### Exercise
Take the lines below beginning at the line that has "Topics (223, 2471)" and stopping after the line that has "Inloggen (892, 1988)", and print them exactly as they are, with no other lines.

### Supplied records
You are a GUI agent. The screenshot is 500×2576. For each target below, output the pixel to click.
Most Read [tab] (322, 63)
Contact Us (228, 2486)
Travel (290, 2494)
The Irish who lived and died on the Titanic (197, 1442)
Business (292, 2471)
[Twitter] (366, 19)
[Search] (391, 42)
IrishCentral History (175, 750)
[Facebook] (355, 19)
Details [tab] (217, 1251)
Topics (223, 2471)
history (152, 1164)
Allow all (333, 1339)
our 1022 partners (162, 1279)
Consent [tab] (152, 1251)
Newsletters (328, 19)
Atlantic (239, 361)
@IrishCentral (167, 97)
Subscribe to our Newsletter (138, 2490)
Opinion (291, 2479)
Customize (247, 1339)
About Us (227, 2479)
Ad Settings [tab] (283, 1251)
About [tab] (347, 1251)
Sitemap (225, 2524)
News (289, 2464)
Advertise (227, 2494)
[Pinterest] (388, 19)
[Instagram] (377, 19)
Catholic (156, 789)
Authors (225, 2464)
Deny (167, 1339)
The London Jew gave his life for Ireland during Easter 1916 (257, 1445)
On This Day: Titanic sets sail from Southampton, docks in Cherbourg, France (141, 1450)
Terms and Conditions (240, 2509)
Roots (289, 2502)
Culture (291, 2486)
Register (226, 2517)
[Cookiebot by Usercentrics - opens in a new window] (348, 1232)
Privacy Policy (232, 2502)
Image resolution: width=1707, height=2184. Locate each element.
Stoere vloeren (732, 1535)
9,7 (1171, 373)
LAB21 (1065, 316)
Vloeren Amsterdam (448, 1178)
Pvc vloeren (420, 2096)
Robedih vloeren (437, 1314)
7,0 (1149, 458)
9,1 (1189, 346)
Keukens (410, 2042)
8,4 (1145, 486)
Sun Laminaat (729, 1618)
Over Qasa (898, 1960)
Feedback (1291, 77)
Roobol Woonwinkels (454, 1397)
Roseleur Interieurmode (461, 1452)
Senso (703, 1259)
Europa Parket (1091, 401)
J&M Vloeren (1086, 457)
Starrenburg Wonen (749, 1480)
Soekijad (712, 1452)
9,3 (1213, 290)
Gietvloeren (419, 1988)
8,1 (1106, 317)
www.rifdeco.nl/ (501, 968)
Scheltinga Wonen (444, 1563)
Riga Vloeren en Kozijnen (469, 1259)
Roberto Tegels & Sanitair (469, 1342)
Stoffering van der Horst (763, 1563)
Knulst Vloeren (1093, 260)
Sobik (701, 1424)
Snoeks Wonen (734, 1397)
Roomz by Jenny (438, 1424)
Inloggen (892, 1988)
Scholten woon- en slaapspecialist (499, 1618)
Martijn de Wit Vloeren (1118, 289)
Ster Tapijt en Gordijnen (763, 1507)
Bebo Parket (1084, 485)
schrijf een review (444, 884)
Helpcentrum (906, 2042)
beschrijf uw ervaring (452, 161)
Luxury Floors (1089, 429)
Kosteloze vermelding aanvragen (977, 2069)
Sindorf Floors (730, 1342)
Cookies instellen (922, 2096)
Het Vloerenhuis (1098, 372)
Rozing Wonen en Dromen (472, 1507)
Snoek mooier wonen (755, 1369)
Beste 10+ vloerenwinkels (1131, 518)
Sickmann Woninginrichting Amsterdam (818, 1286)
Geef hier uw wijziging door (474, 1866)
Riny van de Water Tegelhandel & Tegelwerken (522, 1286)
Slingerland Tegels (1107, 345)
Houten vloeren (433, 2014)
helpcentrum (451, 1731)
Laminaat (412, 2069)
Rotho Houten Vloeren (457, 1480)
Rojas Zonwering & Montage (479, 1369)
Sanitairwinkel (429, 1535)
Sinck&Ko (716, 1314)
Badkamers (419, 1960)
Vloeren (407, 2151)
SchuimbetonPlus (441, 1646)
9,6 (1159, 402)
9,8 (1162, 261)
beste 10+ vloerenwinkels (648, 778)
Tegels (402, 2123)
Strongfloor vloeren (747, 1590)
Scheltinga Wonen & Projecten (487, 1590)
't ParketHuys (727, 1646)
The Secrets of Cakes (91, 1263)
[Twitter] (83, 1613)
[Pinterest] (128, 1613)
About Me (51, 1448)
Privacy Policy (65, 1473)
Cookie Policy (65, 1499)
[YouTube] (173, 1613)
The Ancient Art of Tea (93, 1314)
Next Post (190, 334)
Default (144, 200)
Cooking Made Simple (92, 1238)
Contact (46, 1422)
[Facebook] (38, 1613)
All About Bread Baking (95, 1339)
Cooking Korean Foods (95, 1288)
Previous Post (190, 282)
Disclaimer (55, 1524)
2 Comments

### Worked solution
Topics (223, 2471)
history (152, 1164)
Allow all (333, 1339)
our 1022 partners (162, 1279)
Consent [tab] (152, 1251)
Newsletters (328, 19)
Atlantic (239, 361)
@IrishCentral (167, 97)
Subscribe to our Newsletter (138, 2490)
Opinion (291, 2479)
Customize (247, 1339)
About Us (227, 2479)
Ad Settings [tab] (283, 1251)
About [tab] (347, 1251)
Sitemap (225, 2524)
News (289, 2464)
Advertise (227, 2494)
[Pinterest] (388, 19)
[Instagram] (377, 19)
Catholic (156, 789)
Authors (225, 2464)
Deny (167, 1339)
The London Jew gave his life for Ireland during Easter 1916 (257, 1445)
On This Day: Titanic sets sail from Southampton, docks in Cherbourg, France (141, 1450)
Terms and Conditions (240, 2509)
Roots (289, 2502)
Culture (291, 2486)
Register (226, 2517)
[Cookiebot by Usercentrics - opens in a new window] (348, 1232)
Privacy Policy (232, 2502)
Image resolution: width=1707, height=2184. Locate each element.
Stoere vloeren (732, 1535)
9,7 (1171, 373)
LAB21 (1065, 316)
Vloeren Amsterdam (448, 1178)
Pvc vloeren (420, 2096)
Robedih vloeren (437, 1314)
7,0 (1149, 458)
9,1 (1189, 346)
Keukens (410, 2042)
8,4 (1145, 486)
Sun Laminaat (729, 1618)
Over Qasa (898, 1960)
Feedback (1291, 77)
Roobol Woonwinkels (454, 1397)
Roseleur Interieurmode (461, 1452)
Senso (703, 1259)
Europa Parket (1091, 401)
J&M Vloeren (1086, 457)
Starrenburg Wonen (749, 1480)
Soekijad (712, 1452)
9,3 (1213, 290)
Gietvloeren (419, 1988)
8,1 (1106, 317)
www.rifdeco.nl/ (501, 968)
Scheltinga Wonen (444, 1563)
Riga Vloeren en Kozijnen (469, 1259)
Roberto Tegels & Sanitair (469, 1342)
Stoffering van der Horst (763, 1563)
Knulst Vloeren (1093, 260)
Sobik (701, 1424)
Snoeks Wonen (734, 1397)
Roomz by Jenny (438, 1424)
Inloggen (892, 1988)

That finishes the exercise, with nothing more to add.